‘The Ravens’, by Tomas Bannerhed
We’ll send you a myFT Daily Digest email rounding up the latest Life & Arts news every morning.
The Ravens, by Tomas Bannerhed, Clerkenwell Press, RRP£9.99, 416 pages
Man’s struggle with the land is one of literature’s great themes. From the Book of Genesis to The Grapes of Wrath, Piers Plowman to Jim Crace’s Harvest, the battle to draw sustenance – both physical and spiritual – from the soil still has immense imaginative resonance. Small wonder: we are none of us more than a few generations from depending on agriculture for our survival. Yet for those who work the land, the relationship is often complex: love for the land’s fecundity and hatred for its cruelty; deep-felt connection to place, and a desperate need to escape its endless demands.

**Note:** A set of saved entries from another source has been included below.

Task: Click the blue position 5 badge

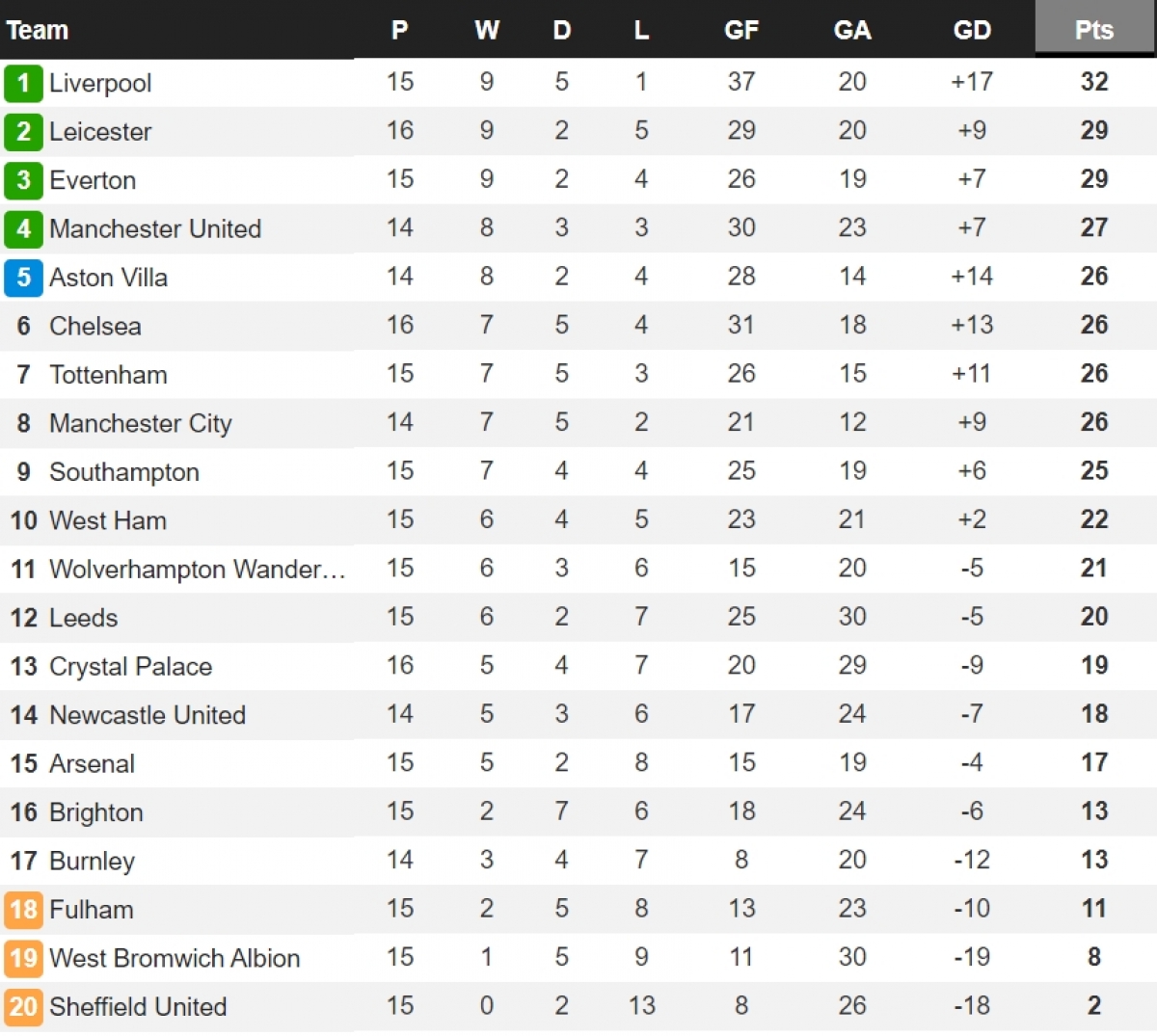Action: tap(23, 278)
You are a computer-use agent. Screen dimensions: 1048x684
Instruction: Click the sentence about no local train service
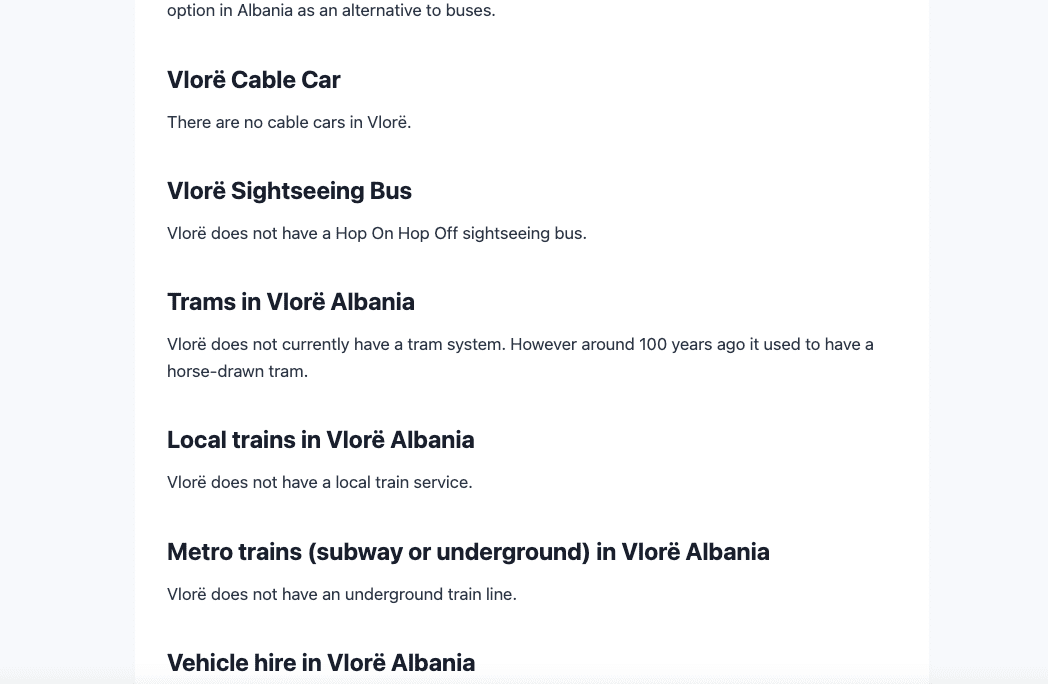click(x=319, y=482)
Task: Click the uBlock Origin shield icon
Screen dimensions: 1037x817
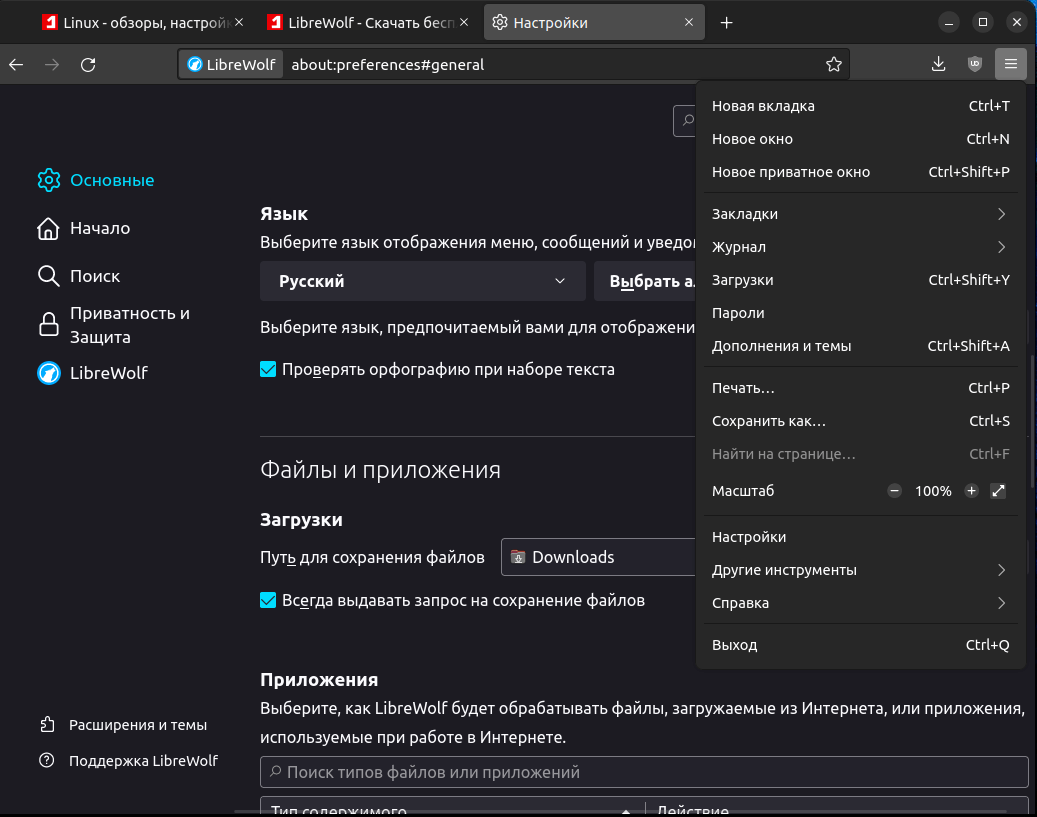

The Ravens is Swedish author Tomas Bannerhed’s first book, and in it he tackles this most elemental of themes head-on. Klas Georgsson is a troubled boy on the cusp of puberty. The eldest son of Agne, a farmer, Klas is just a few generations from the men who dug the canals that drained the Swedish fen where they now farm: the land, reclaimed from water, was literally created by Klas’s forefathers. Such unimaginable toil is a debt; to lose the farm now would be to render their labour fruitless. So as well as the daily struggle to feed his family on poor and treacherous land, Agne carries the terrible burden handed to him by previous generations. No wonder he, like his father before him, is slowly succumbing to madness. “It’s all closing in on me,” he mutters, over and over, as his behaviour becomes increasingly erratic.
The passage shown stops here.